ATLANTA — Who is the most important player in Super Bowl LIII?
I think most of us would come to the same answer there. Hint: He plays quarterback quite well and has been winning Lombardi Trophies since many of his current teammates were dominating in their grade-school gym classes.
OK, so we agree: Tom Brady is the most important player in this game. After all, he’s the most important player in just about every game he plays.
But who is next on the list? And which combination of Patriots and Rams would make up the top 10?
Six Globe writers were polled on this question. Ten points were awarded for a first-place vote, nine for a second, and so on down the line. Not everyone had Brady first — three voters had him second — but he earned the top spot easily.

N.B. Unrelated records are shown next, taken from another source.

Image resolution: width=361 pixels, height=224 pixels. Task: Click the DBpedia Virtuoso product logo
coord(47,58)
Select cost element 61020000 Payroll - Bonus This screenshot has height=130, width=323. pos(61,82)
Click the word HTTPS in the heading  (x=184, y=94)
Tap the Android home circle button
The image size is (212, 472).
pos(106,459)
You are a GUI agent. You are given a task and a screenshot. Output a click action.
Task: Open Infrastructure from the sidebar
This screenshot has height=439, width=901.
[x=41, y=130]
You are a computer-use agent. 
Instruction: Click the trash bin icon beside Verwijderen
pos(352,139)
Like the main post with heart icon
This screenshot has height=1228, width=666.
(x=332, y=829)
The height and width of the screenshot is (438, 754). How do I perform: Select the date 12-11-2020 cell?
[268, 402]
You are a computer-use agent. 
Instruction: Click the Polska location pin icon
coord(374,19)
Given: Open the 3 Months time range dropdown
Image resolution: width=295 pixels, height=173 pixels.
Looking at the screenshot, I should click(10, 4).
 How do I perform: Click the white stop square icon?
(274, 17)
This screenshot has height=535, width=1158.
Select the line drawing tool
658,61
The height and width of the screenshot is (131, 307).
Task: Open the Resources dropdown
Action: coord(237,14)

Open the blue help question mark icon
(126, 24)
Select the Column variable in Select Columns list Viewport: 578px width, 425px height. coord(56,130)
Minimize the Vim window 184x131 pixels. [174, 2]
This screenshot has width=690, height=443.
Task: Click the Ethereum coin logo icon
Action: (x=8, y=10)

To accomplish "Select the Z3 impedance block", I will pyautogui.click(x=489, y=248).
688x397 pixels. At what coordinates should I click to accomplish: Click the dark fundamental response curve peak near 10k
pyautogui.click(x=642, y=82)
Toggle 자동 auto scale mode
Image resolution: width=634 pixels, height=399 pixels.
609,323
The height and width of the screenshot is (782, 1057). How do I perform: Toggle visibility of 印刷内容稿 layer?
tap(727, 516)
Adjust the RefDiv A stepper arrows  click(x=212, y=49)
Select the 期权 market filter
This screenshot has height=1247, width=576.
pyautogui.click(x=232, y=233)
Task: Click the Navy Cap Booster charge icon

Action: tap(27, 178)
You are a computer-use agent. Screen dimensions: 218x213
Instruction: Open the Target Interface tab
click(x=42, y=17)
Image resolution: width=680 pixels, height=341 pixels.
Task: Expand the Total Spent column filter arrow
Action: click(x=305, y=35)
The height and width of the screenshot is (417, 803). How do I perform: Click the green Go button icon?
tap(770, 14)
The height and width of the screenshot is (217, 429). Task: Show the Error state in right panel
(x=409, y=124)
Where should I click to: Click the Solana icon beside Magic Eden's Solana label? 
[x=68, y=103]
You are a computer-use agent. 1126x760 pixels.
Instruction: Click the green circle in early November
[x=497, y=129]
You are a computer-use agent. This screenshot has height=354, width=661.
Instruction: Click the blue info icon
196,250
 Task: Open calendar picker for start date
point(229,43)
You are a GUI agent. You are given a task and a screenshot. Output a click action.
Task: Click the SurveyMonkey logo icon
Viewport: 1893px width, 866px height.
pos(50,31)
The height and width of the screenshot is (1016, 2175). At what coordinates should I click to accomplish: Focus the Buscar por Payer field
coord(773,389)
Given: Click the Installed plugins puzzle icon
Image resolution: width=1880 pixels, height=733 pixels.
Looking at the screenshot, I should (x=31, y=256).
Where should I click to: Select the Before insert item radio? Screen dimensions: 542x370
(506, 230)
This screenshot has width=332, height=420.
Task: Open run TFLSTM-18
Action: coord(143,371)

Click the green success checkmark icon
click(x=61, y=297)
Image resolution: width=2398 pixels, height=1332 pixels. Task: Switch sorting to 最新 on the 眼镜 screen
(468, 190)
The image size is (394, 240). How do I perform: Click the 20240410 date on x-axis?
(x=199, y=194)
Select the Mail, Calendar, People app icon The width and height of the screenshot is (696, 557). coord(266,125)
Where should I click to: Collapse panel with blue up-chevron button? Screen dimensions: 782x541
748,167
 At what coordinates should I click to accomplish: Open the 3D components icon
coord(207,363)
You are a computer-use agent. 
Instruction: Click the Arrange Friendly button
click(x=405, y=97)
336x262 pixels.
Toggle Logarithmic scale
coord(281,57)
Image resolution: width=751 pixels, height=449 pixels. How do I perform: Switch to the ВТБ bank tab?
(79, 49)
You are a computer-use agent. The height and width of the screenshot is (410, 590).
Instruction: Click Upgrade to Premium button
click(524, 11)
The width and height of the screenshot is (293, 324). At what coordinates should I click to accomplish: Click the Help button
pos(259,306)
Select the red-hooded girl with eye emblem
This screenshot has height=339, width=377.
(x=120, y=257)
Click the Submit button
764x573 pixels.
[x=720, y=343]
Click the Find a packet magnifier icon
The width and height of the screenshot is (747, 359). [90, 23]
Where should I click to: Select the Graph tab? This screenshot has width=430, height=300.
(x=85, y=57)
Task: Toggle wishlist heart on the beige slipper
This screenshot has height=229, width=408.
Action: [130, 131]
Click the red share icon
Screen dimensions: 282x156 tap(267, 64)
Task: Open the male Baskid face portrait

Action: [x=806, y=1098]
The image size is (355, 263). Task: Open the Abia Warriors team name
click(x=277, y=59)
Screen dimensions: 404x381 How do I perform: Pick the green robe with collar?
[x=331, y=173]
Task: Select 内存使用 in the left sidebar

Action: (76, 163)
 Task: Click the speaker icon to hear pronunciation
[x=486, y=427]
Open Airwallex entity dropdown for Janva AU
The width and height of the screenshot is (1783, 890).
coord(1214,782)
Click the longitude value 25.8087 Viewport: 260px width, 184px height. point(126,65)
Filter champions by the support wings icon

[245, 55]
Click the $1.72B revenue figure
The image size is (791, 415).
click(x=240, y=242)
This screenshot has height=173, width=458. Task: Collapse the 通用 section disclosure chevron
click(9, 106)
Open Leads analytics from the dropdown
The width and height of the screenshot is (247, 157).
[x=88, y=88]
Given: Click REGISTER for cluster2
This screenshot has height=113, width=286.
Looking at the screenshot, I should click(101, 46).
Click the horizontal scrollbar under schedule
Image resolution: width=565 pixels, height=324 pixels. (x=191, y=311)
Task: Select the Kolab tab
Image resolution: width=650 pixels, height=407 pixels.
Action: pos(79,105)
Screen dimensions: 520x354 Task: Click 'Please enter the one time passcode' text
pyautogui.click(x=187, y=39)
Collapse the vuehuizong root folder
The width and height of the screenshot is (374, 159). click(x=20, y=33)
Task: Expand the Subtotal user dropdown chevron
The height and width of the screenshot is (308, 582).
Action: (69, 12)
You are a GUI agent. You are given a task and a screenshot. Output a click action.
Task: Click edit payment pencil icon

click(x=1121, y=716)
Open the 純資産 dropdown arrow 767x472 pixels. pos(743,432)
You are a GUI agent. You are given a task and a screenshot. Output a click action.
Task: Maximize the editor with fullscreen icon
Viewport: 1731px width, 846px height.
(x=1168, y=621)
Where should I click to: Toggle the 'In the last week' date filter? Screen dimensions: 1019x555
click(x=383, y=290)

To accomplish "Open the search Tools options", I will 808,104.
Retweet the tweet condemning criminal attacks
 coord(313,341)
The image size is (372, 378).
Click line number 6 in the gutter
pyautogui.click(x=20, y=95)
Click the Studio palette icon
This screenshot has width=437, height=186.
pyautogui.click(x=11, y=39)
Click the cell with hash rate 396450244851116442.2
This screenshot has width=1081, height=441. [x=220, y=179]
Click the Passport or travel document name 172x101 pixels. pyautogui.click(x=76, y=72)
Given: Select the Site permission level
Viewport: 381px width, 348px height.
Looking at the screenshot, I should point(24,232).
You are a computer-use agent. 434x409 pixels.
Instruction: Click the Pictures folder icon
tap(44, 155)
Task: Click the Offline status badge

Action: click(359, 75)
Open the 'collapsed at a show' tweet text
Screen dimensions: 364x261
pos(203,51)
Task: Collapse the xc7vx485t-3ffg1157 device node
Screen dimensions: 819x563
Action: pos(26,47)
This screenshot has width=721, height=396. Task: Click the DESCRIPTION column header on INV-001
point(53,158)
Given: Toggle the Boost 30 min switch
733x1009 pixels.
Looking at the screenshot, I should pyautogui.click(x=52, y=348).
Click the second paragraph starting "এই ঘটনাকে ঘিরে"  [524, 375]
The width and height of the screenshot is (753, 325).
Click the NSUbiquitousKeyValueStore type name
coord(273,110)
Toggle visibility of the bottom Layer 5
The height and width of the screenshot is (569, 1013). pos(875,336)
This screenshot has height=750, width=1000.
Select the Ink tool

Here’s how the top 10 shook out (and our list actually goes to 11 since two Patriots tied for 10th). Let us know what your top 10 would look like.
Tom Brady (57 points): He will be playing in his ninth Super Bowl, in pursuit of his sixth victory, with the possibility of collecting his fifth Super Bowl Most Valuable Player award. He is already the most accomplished winner in the league’s history, and he’s out to make more history Sunday. Most important? There can be no other choice.
Jared Goff (49): The third-year quarterback has come a long way in a short time. As a rookie in 2015, he threw just five touchdown passes in seven games, all losses. Now a two-time Pro Bowler, he was often excellent in the Rams’ road win over the Saints in the NFC Championship Game, but facing a Bill Belichick defense with these stakes is by far his toughest challenge yet.
Aaron Donald (43): The reminder isn’t necessary, but it’s also unavoidable, because it’s true. In the Patriots’ pair of Super Bowl losses to the Giants, Brady struggled to elude a fierce pass rush up the middle from the likes of Michael Strahan and Justin Tuck. Donald, the reigning NFL Defensive Player of the Year, is capable of similar single-handed torment. He collected a staggering 20.5 sacks this year.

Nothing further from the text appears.